I have played in an over 40 Masters league at the JCC for the past 15+ years. Since I am 67 years old, I obviously qualify age-wise. In fact, I “over qualify” and am among a handful of 65+ aged players. The average age of the players is late 40s/50, and getting younger all the time. There are 10 teams of 7 players each and we play a schedule of 10 games and then playoffs. And the league runs year-round, with a new season following the playoffs.

teamI am now proud to be a champion as part of the winning team for the latest league. As you can see from the top photo, I am holding the coveted “Blumenfeld Family trophy” (hardly the Stanley Cup) which recognizes the winners. I am also fortunate to have been one the league champs more often than pro-rata. I’d like to think I’ve contributed to the success on the teams when we have won, because winning is never easy. However, today I am copacetic with my decreased skill and role as a player. In fact, my latest team was the first one in which I was not a starter and came off the bench, playing roughly 25-30 minutes in the 40-minute games. I have adjusted to the reality that my game has regressed but I contribute in small but meaningful ways—a rebound, put back, short jumpers, tight defense against larger players. My offensive game, largely limited in the past to short jumpers, post ups, etc. has diminished. I don’t block as many shots as I once did. There’s also the reality of the slowing reflexes in one’s late 60s. But I have enough skill to contribute, and I know what to do on the court, even if the body is not always willing.

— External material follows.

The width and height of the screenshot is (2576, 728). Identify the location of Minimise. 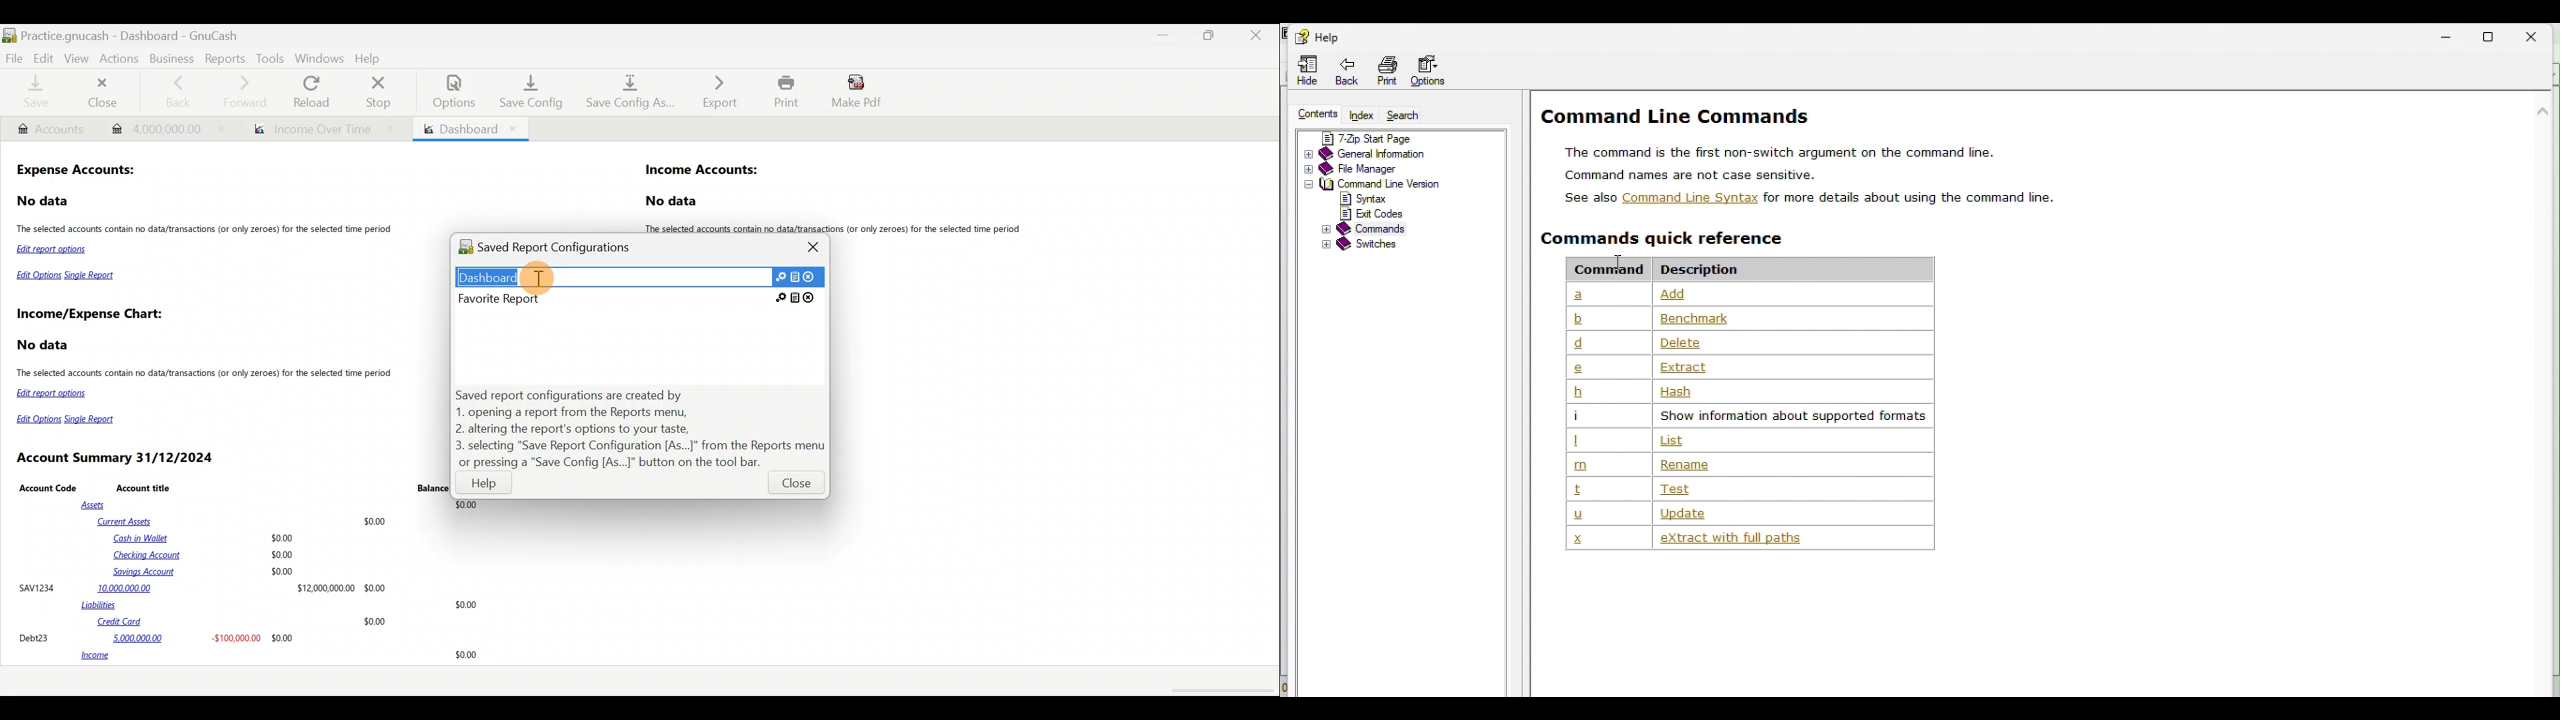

But being a champion as part of a team reminds me of the things in life and business that bring joy—being part of something greater than oneself, the seamless meshing of individuals towards a greater goal—and yes, the thrill of victory. In business, I ran ad agencies years ago I enjoyed pitching new business. It was always a bonding experience. To be clear, I enjoyed pitching and WINNING new business. The meshing of a group of skilled individuals was galvanizing and exhilarating (when we won).

But victory in business was rarely immediate. After the pitch, I’d have to await “the call”—good news or bad. Alas, more Ls than Ws in these reviews. But on the hardwood, the results are immediate, you win or you lose.

I’m glad to have played a small part on the team in gaining the championship. Our league now begins anew with a new draft of players, new teams and the journey begins again. Once again, I will be bringing my girth and my modest skills. More I can’t offer. But winning is always great and never gets old, even if I do.